Now the Romans carried large shields that gave the soldier a lot of protection, but Ephesians is talking about a certain kind of shield, a shield of faith. The implication is faith is our best protection from all the hard things that can happen to us in this world. If an enemy rained arrows upon a Roman legion, the soldiers would just hold their shields over their heads and keep on coming. Sometimes it seems like the world is raining arrows upon us, but we have an effective shield, our faith in Jesus Christ.
The last image in Ephesians is “the sword of the spirit, which is the word of God.” A Roman legionnaire carried a gladius, a short sword that was 20 to 24 inches long, and he used it for close-in fighting once the javelin had been thrown. Understand that ancient warfare was toe to toe and nose to nose. They basically stabbed each other to death.
That is not a pleasant thought, and Ephesians emphasizes that we have another kind of sword--“the sword of the spirit, which is the word of God.” Now I should be fair here and tell you that many commentators say that the phrase, “the word of God” refers to the Bible, but the Bible, as we know it, did not exist at the time Ephesians was written. Paul’s first readers certainly did not have the NT and if they were Gentiles they probably did not have the OT. Moreover, the Bible itself gives a different meaning to that phrase. “The Word of God” is Christ. Rev. 19:13, describing Jesus, says, “His name is called the word of God.” and also John 1 proclaims that the Word is God and is Christ. So it appears to me that Ephesians is saying that our best way to counterattack Satan is by dependence on Christ and our revelation of Christ comes to us through the Holy Spirit.
All the armor mentioned in this passage is defensive. Only the sword is an offensive weapon. Perhaps Paul is thinking that the only way for a Christian to attack Satan, to go on the offensive, is with the gospel.

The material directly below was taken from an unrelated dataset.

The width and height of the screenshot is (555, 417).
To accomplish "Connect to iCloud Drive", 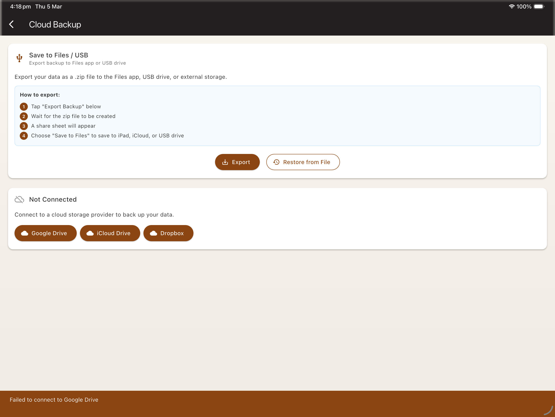I will (x=110, y=233).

Lastly, in v18, Ephesians gives us another weapon that was not part of a Roman soldiers regular armory--prayer. Ephesians urges us to keep alert and persevere through prayer. Prayer is a major part of our spiritual armory. Prayer is the source for that spiritual energy that gives us strength to face any adversity or any adversary.
We need to be like the Roman soldier and never throw away our shield of faith in Christ. Never give up on Jesus. We need to wear the breastplate of his righteousness and the helmet of his salvation. Above all we need to pray.
Now in these verses today there are many warlike metaphors and you might say that all this focus on Roman military equipment does not seem consistent with the gospel of peace, but Paul, as I have said, has a definite purpose. If Paul were here this morning, he would say to you, as emphatically as possible, the devil is at war with you. As a Christian, the devil hates you and will go to any lengths to destroy you. That is why you need all the help you can get. We need Christ in our lives. We need the guidance and power of the Holy Spirit, and we need each other.
Roman soldiers overlapped their shields and protected each other. We should do the same. We stand together against the evil one. It is said that when it came down to the signing of our Declaration of Independence in 1776, some delegates were hesitant to take so bold a step, but Benjamin Franklin put it this way, "We must hang together, gentlemen...else, we shall most assuredly hang separately." When it comes to our conflict with Satan, we need to hang together, or we will “most assuredly hang separately.” Amen.